Un nuovo Rory all’orizzonte

Questa settimana, con la carovana del Pga Tour che si sposta nei pressi di Washington D.C. per il Wells Fargo Championship, Rory McIlroy torna finalmente in campo e per giunta lo fa da defending champion.

Ora, dico “finalmente” per due motivi: primo, perché fin qui l’ex numero 1 del mondo ha giocato pochissimo (da gennaio, solo cinque tornei disputati negli Stati Uniti NdR); secondo, perché il nordirlandese manca dalle gare da quello strepitoso 64 siglato nell’ultimo round del Masters, in quello che secondo lo stesso Rory è stato “il giro più divertente della carriera”.

Dunque, inutile a dirsi, in quel di Potomac gli occhi dei guardoni delle cose del green saranno tutti puntati su McIlroy, sia perché mancano due sole settimane al Pga Championship di Southern Hills, sia perché ciò che Rory ha lasciato intravedere in Georgia ha deliziato la bocca degli appassionati, confermando tra l’altro la bontà del lavoro tecnico svolto nell’ultimo anno e mezzo. E se i numeri delle statistiche ci raccontano assai velocemente che in questa stagione 2021/22 il trend del nordirlandese è in grande crescita, qualcosa di meno evidente ma non meno importante è spuntato qua e là tra un’intervista magari passata inosservata e quel suddetto giro fatato del Masters.

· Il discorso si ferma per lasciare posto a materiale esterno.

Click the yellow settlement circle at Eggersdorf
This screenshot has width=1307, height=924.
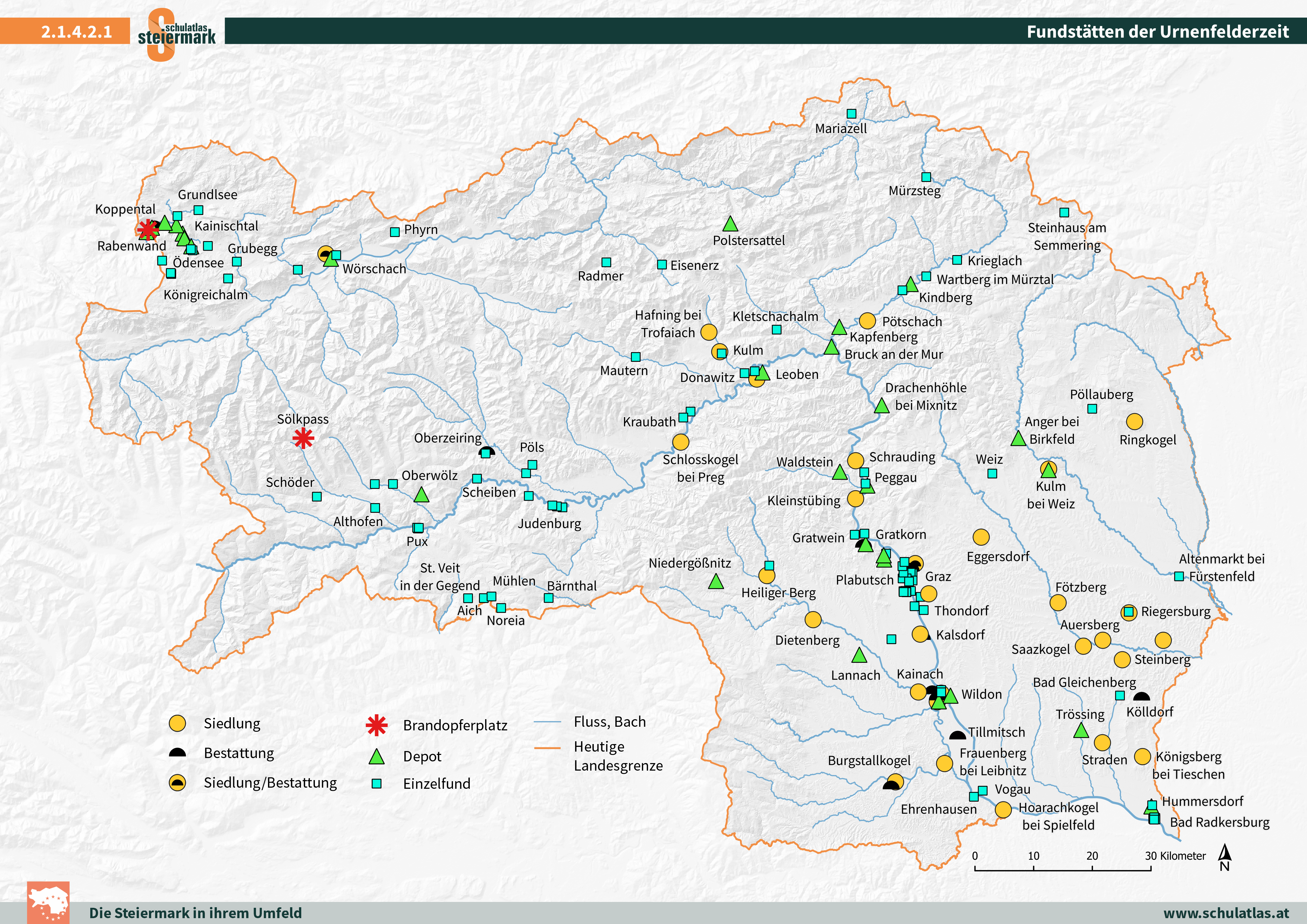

Di cosa si tratta? Di un nuovo mood. Di un nuovo modo di approcciare il campo. Di una strategia meno aggressiva, meno roryana, ma più tigeresca, se così si può dire.

Tradotto: tempo fa, in una dichiarazione che i più non hanno colto, McIlroy ha raccontato di aver rivisto molte registrazioni dei tornei vinti da Tiger e di essere rimasto colpito di quanto la strategia di Woods in quelle occasioni fosse stata di attesa e di pazienza, più che di caccia al birdie a tutti i costi. Sembra un’assurdità ma non lo è: per dire, gli stessi psicologi dei giocatori del Tour, pezzi da novanta come Bob Rotella o Robert Winters, ricordano spesso come Tiger sia uno dei giocatori più attendisti del circuito e di come sia lucido nel saper prendere il rischio solo quando lo si può realmente prendere.

Questa scoperta pare abbia fatto breccia nell’atteggiamento di Rory in campo e il secondo posto conquistato ad Augusta ha confermato a tutti la bontà del ragionamento.

Messo dunque a posto lo swing dopo mesi infausti di pull-gancio dal tee e raddrizzata la mentalità di gara, a McIlory manca però ancora un tassello per essere pronto per quel titolo Major che gli scivola dalle mani dal lontano 2014. E ancora una volta l’ex numero 1 del mondo dovrebbe prendere esempio da Tiger: in sostanza, si tratta di essere capace di trasformare le giornate di golf cattivo in giornate di golf tutto sommato non così cattivo. E per farlo, guarda caso, serve pazienza. Serve calma. Serve saper abbracciare l’attesa. Per le giornate di golf buono, invece, Rory, si sa, non ha nulla da imparare.